Dapatkan Segera Buku & Hasil Penelitian PPIM UIN Jakarta Download Sekarang

Launching Survei PPIM-REACT, Ulil Abshar Memotret Dua Pandangan Green Islam


Jakarta (24/07) – Pada Launching Survei Nasional Religion Environmentalism Action (REACT), Ketua Pengurus Besar Nahdlatul Ulama (PBNU) K.H. Ulil Abshar Abdalla (Gus Ulil) menjelaskan dua penafsiran tentang Green Islam. Menurut dia, umat Muslim Indonesia perlu secara cermat memahami Green Islam sebagai “habitat kecil” atau small habitat (al-bi’ah al-sughra) dan “habitat besar” atau big habitat (al-bi’ah al-kubra).

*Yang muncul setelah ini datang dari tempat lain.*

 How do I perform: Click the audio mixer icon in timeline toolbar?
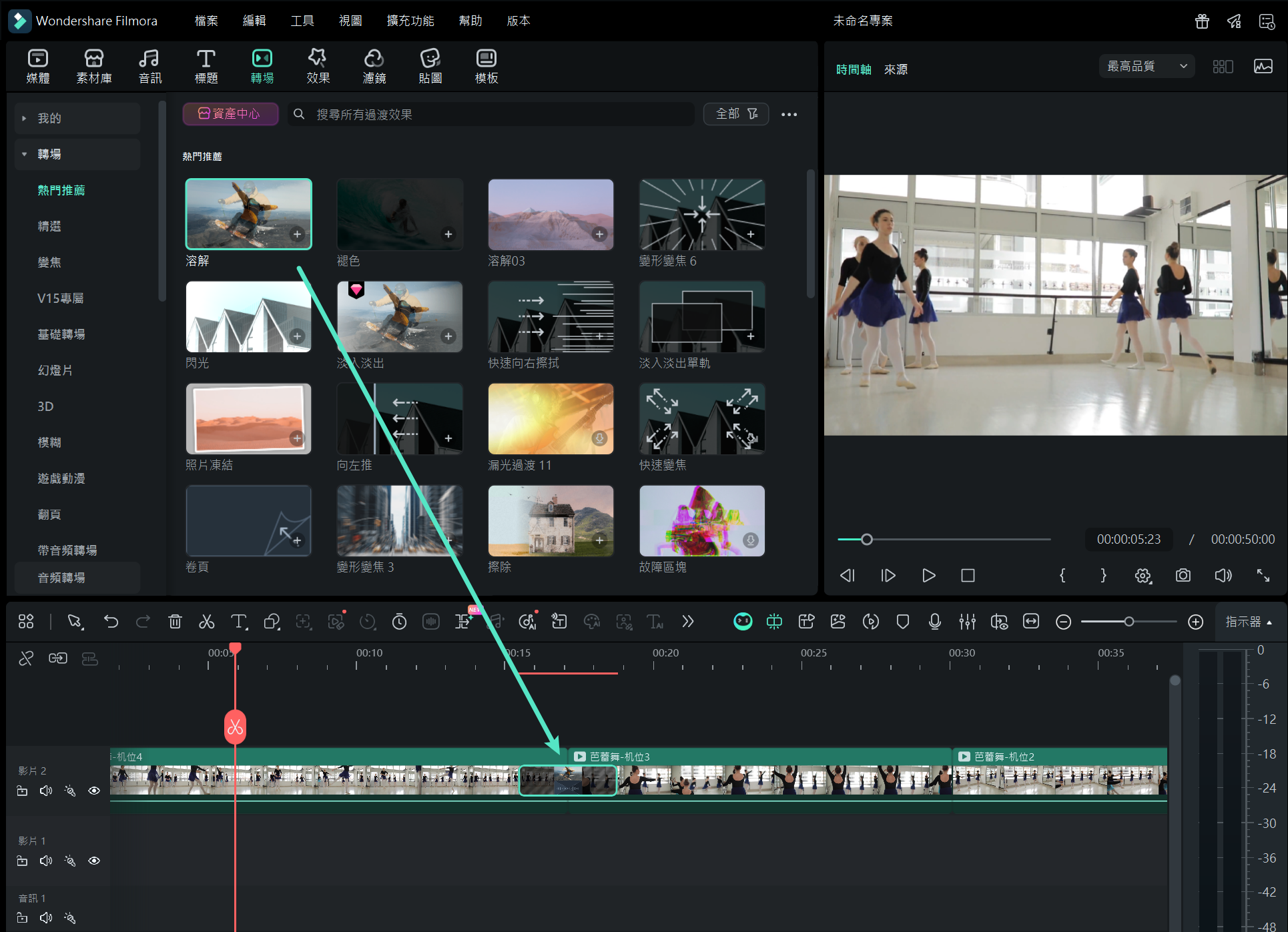(x=966, y=622)
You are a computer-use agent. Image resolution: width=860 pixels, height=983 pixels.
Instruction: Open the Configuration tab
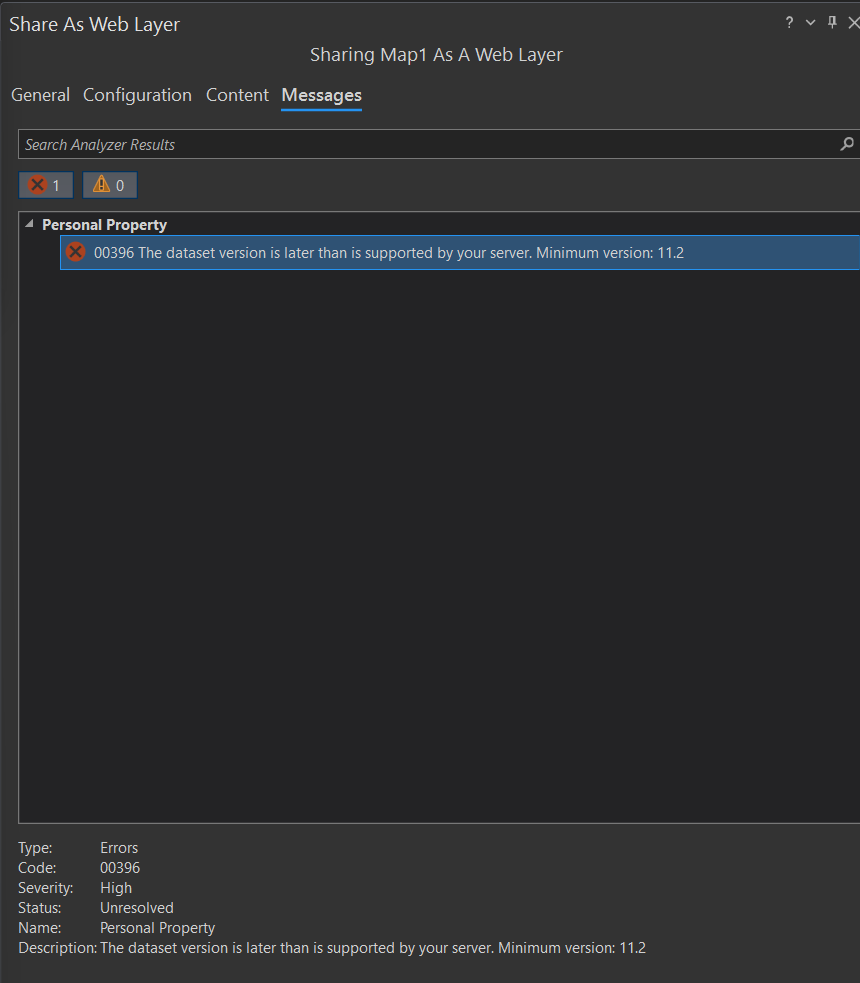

Ulil menyatakan tidak mempersoalkan bila umat Muslim turut terlibat dalam aktivisme lingkungan al-bi’ah al-sughra. “Pada level ini, saya tidak punya keberatan apa pun. Seperti yang ditujukan survei PPIM, umat Muslim memang harus terlibat pada persoalan sampah, polusi, hancurnya biodiversitas, sampai isu kerusakan lingkungan yang disebabkan oleh industri ekstraktif,” ujar dia.

Sementara, Ulil mengingatkan umat Muslim Indonesia untuk hati-hati terlibat dalam isu lingkungan pada kategori al-bi’ah al-kubra. Ulil mencontohkan al-bi’ah al-kubra sebagai perdebatan global isu lingkungan, terutama isu perubahan iklim, seperti yang terjadi di belahan Amerika bagian utara.

“Kita harus kritis terhadap diskursus isu lingkungan pada level al-bi’ah al-kubra jika tidak menginginkan Islam pada posisi pinggiran atau periferal dan hanya justifikasi untuk isu lingkungan. Karena isu lingkungan pada level ini seringkali menimbulkan polarisasi, seperti yang terjadi pada negara-negara di Amerika bagian utara, di Amerika Serikat, Kanada, atau juga Australia, yang bisa menyebabkan target-target emisi yang disepakati di Paris Agreement mundur,” jelas Ulil.

Arah ke Depan Green Islam

Untuk terlibat pada persoalan lingkungan, Ulil menyerukan agar umat Muslim Indonesia terlibat pada aktivisme lingkungan di tingkatan al-bi’ah al-sughra. “Saya kira arah ke depan yang tepat bagi Green Islam di Indonesia perlu pada tingkatan al-bi’ah al-sughra karena itu mutaffaq alaih atau disepakati semua pihak,” ujar Ulil.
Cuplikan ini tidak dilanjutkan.